Jerome Brown and Reggie White were arguably the most dominant pair of pass rushers in history. Brown died in a car accident in the prime of his career and White passed away from sleep apnea the year before he was inducted into the Hall of Fame. Clyde Simmons and Mike Golic were underrated for their contributions but their legacies live on in Philadelphia.
3. The Vikings of the '70s
Known as the "Purple People Eaters," the defensive line of Carl Eller, Alan Page, Jim Marshall, and Gary Larsen was a dominant defensive force in the NFC.
Probably the best season that this group had was in 1971. They gave up 10 points or less 10 times, averaged single digits against and completely dominated their opponents in the regular season. In the six-year span from 1971 to 1976, their defense gave up 11.2 points per game. One of the most dominating stretches you will ever see. Their lack of success in the playoffs is what keeps them from being higher on this list.
Eller and Page are both in Canton and were some of the best defensive linemen of the decade. Marshall was an NFL iron man playing 20 seasons but has yet to make the Hall of Fame. Larsen was a two-time pro bowler and was a great complement to Page.
2. The Steelers of the '70s
The cornerstone of the Steel Curtain defense, Joe Greene, L.C. Greenwood, Ernie Holmes, and Dwight White, were the face of the Steelers defense for the decade.
Pittsburgh's defense was so good in 1975 that they finished sixth in the AFC in scoring offense, but they outscored their opponents by 211 points. For all intents and purposes, they were the reason that the Steelers won the Super Bowl.
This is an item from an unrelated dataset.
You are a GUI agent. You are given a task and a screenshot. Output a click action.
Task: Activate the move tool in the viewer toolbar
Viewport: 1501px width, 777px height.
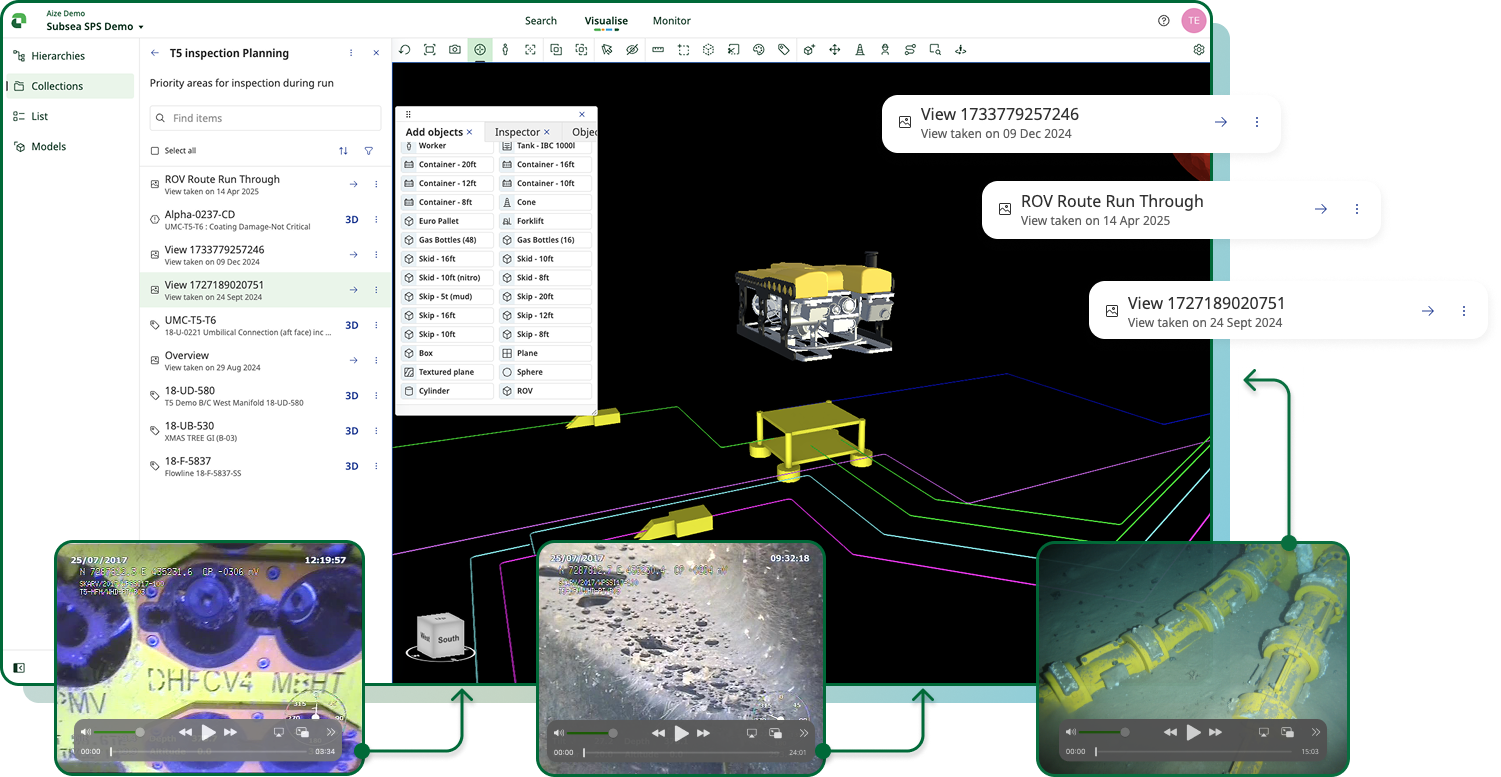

The Super Bowls against the Dallas Cowboys will be remembered for Lynn Swann's acrobatic fourth-quarter touchdown and Jackie Smith's drop, but the defense is the reason Pittsburgh was in position to win those games. They intercepted Roger Staubach four times while holding the running backs as non factors in those games.
Joe Greene was the change the Steelers needed to be great and was voted into the Hall of Fame for his efforts. L.C. Greenwood retired as Pittsburgh's all time sack leader but has yet to make it to Canton. Ernie Holmes and Dwight White stabilized the line and made many plays throughout the decade.
1. The Rams of the '60s
Known as the "Fearsome Foursome," Merlin Olsen, Deacon Jones, Rosie Grier, and Lamar Lundy can be considered the first dominant defensive line in history.
The four players combined for 29 Pro Bowl appearances. Their defense yielded just two touchdowns per game, gave up 100 yards rushing only three times during their time together and forced multiple turnovers in each outing. The reason this unit doesn't get as much credit for being one of the best ever is because of their lack of success in the playoffs, but their individual talent and ability to play as unit make them number one for me.
Deacon Jones and Merlin Olsen are considered the best ever at their positions and are both in Canton. Rosie Grier was three years All-Pro defensive tackle but has yet to make the Hall of Fame. Lamar Lundy used his skills as a basketball player to be a dominant defensive end.